背景
一个Task任务发送到一个worker上的完成运行过程源码分析
过程
位于Drive的CoarseGrainedSchedulerBackend会向work节点的CoarseGrainedExecutorBackend发送运行task的请求,于是位于worker的Task是从CoarseGrainedExecutorBackend的receive()方法开始的。
(1) CoarseGrainedExecutorBackend的receive()方法会实例化Executor对象,并以序列化出来的TaskDescription对象为参数,调用Executor.launchTask方法
override def receive: PartialFunction[Any, Unit] = {
// 注册 请求
case RegisteredExecutor =>
logInfo("Successfully registered with driver")
try {
executor = new Executor(executorId, hostname, env, userClassPath, isLocal = false)
} catch {
case NonFatal(e) =>
exitExecutor(1, "Unable to create executor due to " + e.getMessage, e)
}
case RegisterExecutorFailed(message) =>
exitExecutor(1, "Slave registration failed: " + message)
// 启动task 请求
case LaunchTask(data) =>
if (executor == null) {
exitExecutor(1, "Received LaunchTask command but executor was null")
} else {
// 实例化TaskDescription
val taskDesc = TaskDescription.decode(data.value)
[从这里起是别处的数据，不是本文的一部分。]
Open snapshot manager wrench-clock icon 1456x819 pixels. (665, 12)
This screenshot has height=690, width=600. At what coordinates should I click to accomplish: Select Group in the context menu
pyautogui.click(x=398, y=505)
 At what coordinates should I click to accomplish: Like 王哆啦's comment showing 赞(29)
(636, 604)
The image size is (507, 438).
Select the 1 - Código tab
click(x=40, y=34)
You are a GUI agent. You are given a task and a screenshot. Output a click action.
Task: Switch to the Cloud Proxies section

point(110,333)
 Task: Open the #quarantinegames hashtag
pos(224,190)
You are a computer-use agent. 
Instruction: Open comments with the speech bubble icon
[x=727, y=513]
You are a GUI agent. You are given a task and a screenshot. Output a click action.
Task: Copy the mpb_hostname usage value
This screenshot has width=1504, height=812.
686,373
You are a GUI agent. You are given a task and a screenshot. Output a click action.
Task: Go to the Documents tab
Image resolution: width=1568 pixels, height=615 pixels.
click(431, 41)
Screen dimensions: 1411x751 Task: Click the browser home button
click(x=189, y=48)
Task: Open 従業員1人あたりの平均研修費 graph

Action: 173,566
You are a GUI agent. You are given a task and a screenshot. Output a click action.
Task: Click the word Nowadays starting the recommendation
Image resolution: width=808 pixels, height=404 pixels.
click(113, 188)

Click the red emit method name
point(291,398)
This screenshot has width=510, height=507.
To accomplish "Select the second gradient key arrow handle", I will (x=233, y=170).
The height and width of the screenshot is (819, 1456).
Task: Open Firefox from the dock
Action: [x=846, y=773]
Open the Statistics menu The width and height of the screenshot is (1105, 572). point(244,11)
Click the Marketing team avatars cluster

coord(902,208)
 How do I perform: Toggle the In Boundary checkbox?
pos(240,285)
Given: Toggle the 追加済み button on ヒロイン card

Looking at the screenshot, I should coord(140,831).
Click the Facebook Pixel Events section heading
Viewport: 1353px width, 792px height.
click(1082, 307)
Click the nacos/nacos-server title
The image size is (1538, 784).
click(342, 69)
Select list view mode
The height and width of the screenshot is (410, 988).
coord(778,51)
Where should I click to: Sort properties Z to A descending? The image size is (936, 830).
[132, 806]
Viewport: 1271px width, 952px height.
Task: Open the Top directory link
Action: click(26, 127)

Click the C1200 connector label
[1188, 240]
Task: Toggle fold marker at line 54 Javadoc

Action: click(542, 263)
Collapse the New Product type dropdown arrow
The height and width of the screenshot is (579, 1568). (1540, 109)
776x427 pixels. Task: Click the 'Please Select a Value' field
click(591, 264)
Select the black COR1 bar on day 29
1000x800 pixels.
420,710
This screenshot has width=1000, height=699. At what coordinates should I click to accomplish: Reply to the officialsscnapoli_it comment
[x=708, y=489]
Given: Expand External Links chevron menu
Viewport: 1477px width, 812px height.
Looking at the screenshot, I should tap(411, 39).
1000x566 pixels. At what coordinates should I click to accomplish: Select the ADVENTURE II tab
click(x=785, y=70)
logInfo("Got assigned task " + taskDesc.taskId)
// 启动executor
executor.launchTask(this, taskDesc)
}
………………
}
(2) launchTask会实例化一个TaskRunner处理线程,并放到线程池里运行,Executor.launchTask如下:
def launchTask(context: ExecutorBackend, taskDescription: TaskDescription): Unit = {
val tr = new TaskRunner(context, taskDescription)
runningTasks.put(taskDescription.taskId, tr)
threadPool.execute(tr)
}
(3)TaskRunner的run方法,会记录当前时间,获取blockManager、类加载器和memoryManager等对象,并更新
CoarseGrainedExecutorBackend中的Task状态,并反序列化出Task对象,生成task实例,然后调用task实例的run方法,需要注意:
a.TaskRunner是线程而Task对象只是个普通的类的对象
b.Task类是个抽象类,他有两个实现:ShuffleMapTask和ResultTask
c.因为task任务的运行是跟partition挂钩的,所以在这一步实例化出task对象的时候,已经传入相应的partiontID信息
(4)ShuffleMapTask.run方法,run方法会调用自己的runTask方法运行具体的任务,其实,下一步就是调用Rdd自己的iterator计算相应的patition了,如下面代码中所说明,具体的ShuffleMapTask.runTask如下:
override def runTask(context: TaskContext): MapStatus = {
// Deserialize the RDD using the broadcast variable.
val threadMXBean = ManagementFactory.getThreadMXBean
val deserializeStartTime = System.currentTimeMillis()
val deserializeStartCpuTime = if (threadMXBean.isCurrentThreadCpuTimeSupported) {
threadMXBean.getCurrentThreadCpuTime
} else 0L
val ser = SparkEnv.get.closureSerializer.newInstance()
//反序列化出rdd和其对象依赖
val (rdd, dep) = ser.deserialize[(RDD[_], ShuffleDependency[_, _, _])](
ByteBuffer.wrap(taskBinary.value), Thread.currentThread.getContextClassLoader)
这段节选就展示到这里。